Il problema è che la leadership può vincere le
elezioni, ma non sempre riesce a governare la complessità. La rappresentanza si
indebolisce e il governo diventa più fragile. È una dinamica che attraversa
molte democrazie occidentali, dagli Stati Uniti all'Europa, fino all'Italia.
| Niccolò Macchiavelli |
Su questo punto può essere utile tornare a
Machiavelli. Troppo spesso ridotto a teorico del potere, Machiavelli fu in
realtà uno dei primi grandi studiosi dei conflitti sociali. Nei Discorsi
sopra la prima deca di Tito Livio osservava come la libertà delle
repubbliche nascesse proprio dal confronto tra interessi diversi. La politica
non elimina il conflitto; lo organizza e lo rende fecondo.
Quando le istituzioni non riescono più a rappresentare
i conflitti reali della società, questi riemergono in forme più radicali,
spesso alimentando rabbia, populismo e sfiducia.
| Gianbattista Vico |
Anche Giambattista Vico offre una chiave di lettura
preziosa.
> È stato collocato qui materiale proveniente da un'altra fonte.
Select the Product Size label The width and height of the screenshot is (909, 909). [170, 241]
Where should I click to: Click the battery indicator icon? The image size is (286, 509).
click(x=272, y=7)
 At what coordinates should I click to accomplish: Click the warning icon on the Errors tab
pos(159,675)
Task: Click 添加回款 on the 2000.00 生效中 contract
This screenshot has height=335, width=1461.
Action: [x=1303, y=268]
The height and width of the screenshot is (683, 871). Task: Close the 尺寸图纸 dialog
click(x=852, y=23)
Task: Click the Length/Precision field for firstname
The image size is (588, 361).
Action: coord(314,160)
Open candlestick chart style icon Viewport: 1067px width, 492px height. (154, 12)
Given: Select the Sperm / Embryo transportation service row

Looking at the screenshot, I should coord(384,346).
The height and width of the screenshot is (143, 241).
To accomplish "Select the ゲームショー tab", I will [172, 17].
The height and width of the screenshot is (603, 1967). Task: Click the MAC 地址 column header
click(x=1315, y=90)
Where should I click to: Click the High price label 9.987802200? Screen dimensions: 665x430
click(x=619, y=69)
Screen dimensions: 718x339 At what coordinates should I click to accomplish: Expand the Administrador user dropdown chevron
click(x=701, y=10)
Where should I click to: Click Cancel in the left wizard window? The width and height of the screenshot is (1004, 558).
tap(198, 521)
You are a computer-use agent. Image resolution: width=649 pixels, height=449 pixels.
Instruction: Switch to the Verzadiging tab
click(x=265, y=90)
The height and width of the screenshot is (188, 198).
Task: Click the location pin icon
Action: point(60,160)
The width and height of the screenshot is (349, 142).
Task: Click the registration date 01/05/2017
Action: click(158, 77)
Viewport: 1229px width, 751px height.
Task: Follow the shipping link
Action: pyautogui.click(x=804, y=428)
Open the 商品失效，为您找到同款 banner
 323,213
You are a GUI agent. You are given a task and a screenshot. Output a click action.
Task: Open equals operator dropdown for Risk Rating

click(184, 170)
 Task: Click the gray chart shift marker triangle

Nella sua Scienza Nuova la storia non procede in linea retta
ma attraverso corsi e ricorsi. Le società attraversano fasi di costruzione e di
crisi, momenti nei quali le élite perdono il contatto con il sentire comune e
si apre una frattura tra governanti e governati. È difficile non vedere, nelle
tensioni del nostro tempo, alcuni tratti di questa dinamica.
Ma è soprattutto Benedetto Croce che continua a
parlare al presente.
Croce diffidava delle ideologie che pretendevano di
spiegare interamente la storia. Considerava la libertà non come un punto di
arrivo definitivo ma come una conquista sempre precaria. La politica, nella sua
visione, non può essere ridotta né all'economia né alla tecnica.
Ed è forse qui che si colloca il limite sia di alcune
interpretazioni neoliberali sia di certe letture tecnocratiche della
democrazia. Ha ragione Gerardo Lisco. Quando la politica viene subordinata ai
vincoli economici, ai mercati o agli automatismi della tecnica, essa perde la
propria funzione essenziale: orientare la vita collettiva attraverso scelte che
non sono mai soltanto economiche.
| Benedetto Croce |
La crisi delle democrazie contemporanee non nasce
soltanto dalla concentrazione della ricchezza, fenomeno reale e preoccupante.
Nasce anche dalla difficoltà delle istituzioni di trasformare il consenso in
governo e il governo in progetto plurale.
Per questa ragione il tema della comunità evocato da
Lisco merita attenzione. Non come nostalgia di forme sociali del passato, ma
come ricerca di nuovi legami civili capaci di tenere insieme libertà
individuale, giustizia sociale e responsabilità collettiva.
La sfida del nostro tempo non consiste nel sostituire
il mercato con lo Stato o viceversa. Consiste nel ricostruire un equilibrio tra
economia, politica e società. Un equilibrio nel quale la democrazia torni a
essere non soltanto una procedura per scegliere i governanti, ma uno strumento
attraverso il quale una comunità decide il proprio futuro.
| Bisogna tornare a costruire comunità, non basta solo votare |
È una questione che interpella socialisti, liberali,
popolari e cattolici democratici. Forse più che cercare antiche appartenenze
ideologiche, dovremmo interrogarci insieme su come restituire forza alla
politica e significato alla cittadinanza democratica.